Derzeit ist nicht damit zu rechnen. Wie lange der Krieg anhalten wird, weiß niemand. Die Märkte reagieren grundsätzlich empfindlich auf Unwägbarkeiten. In der Ukraine ist mit einer verminderten Aussaat aufgrund der Kriegshandlungen Russlands zu rechnen. Hinzu kommen weltweit Missernten aufgrund weiterer Konflikte und der Klimakatastrophe.
Warum steigen die Preise für Nahrungsmittel in Krisen?
Im ersten Jahr der Corona-Pandemie 2020 haben Agrar-Rohstoffe laut der Welternährungsorganisation FAO auf dem Weltmarkt insgesamt 31 Prozent mehr gekostet als im Jahr zuvor, Ölsaaten wie Raps doppelt so viel. Auch der Preis für Mais hat sich nahezu verdoppelt. Weizen und Soja sind ebenfalls deutlich teurer geworden. Einer der Gründe: die gestiegenen Kosten der Lagerhaltung in Corona-Zeiten.
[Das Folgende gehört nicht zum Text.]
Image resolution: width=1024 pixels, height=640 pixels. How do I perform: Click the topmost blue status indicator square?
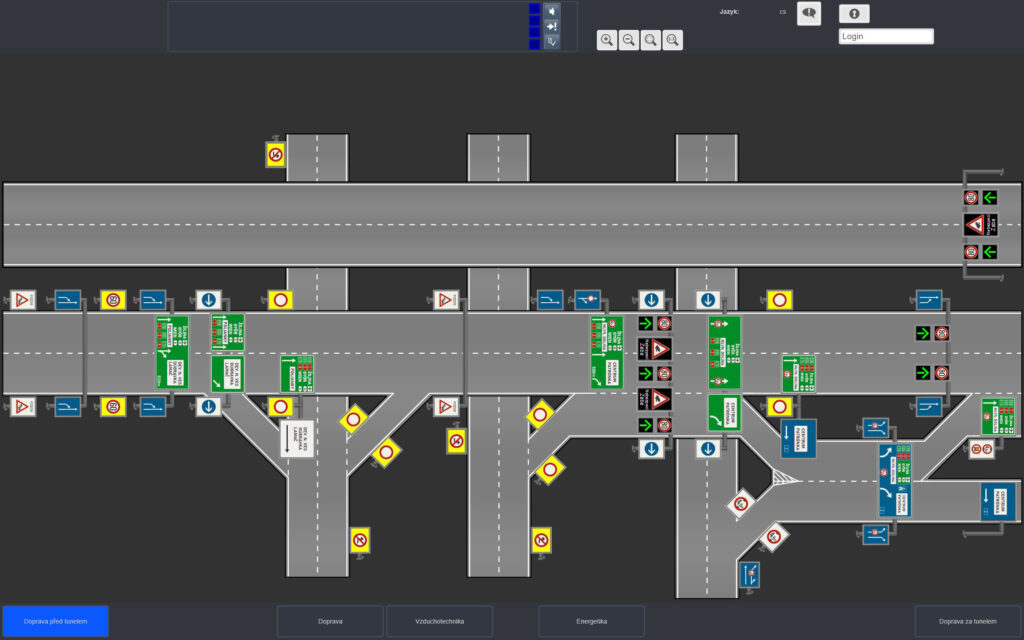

Extremwetterereignisse wie Dürren und Fluten führen ebenfalls dazu, dass Ernten ausfallen und die Preise daraufhin steigen. Die Invasion Russlands in der Ukraine sorgt dafür, dass dort eine viel geringere Aussaat stattfinden konnte. Einen großen Einfluss auf den Preis haben neben Konflikten auch die deutlich gestiegenen Energiepreise.
Was bedeuten die gestiegenen Nahrungsmittelpreise für Haushalte?
Werden Nahrungsmittel teurer, bedeutet das für viele Haushalte in ärmeren Ländern, dass sie sich keine Nahrung mehr kaufen können und hungern müssen. In Ländern des Globalen Südens müssen oft zwischen 50 und 100 Prozent des Einkommens für Lebensmittel ausgegeben werden, so die Welthungerhilfe. Für andere Ausgaben wie Wohnkosten oder Schulbildung der Kinder bleibt schlichtweg nichts übrig. Der Internationale Währungsfonds warnte bereits Ende April, die drohende Nahrungsmittelkrise könnte in Afrika südlich der Sahara soziale Unruhen auslösen.
In Industrieländern wirken sich die Preissteigerungen meist nur moderat aus: Die Menschen müssen schätzungsweise 12 bis 30 Prozent ihres Einkommens für Lebensmittel aufwenden.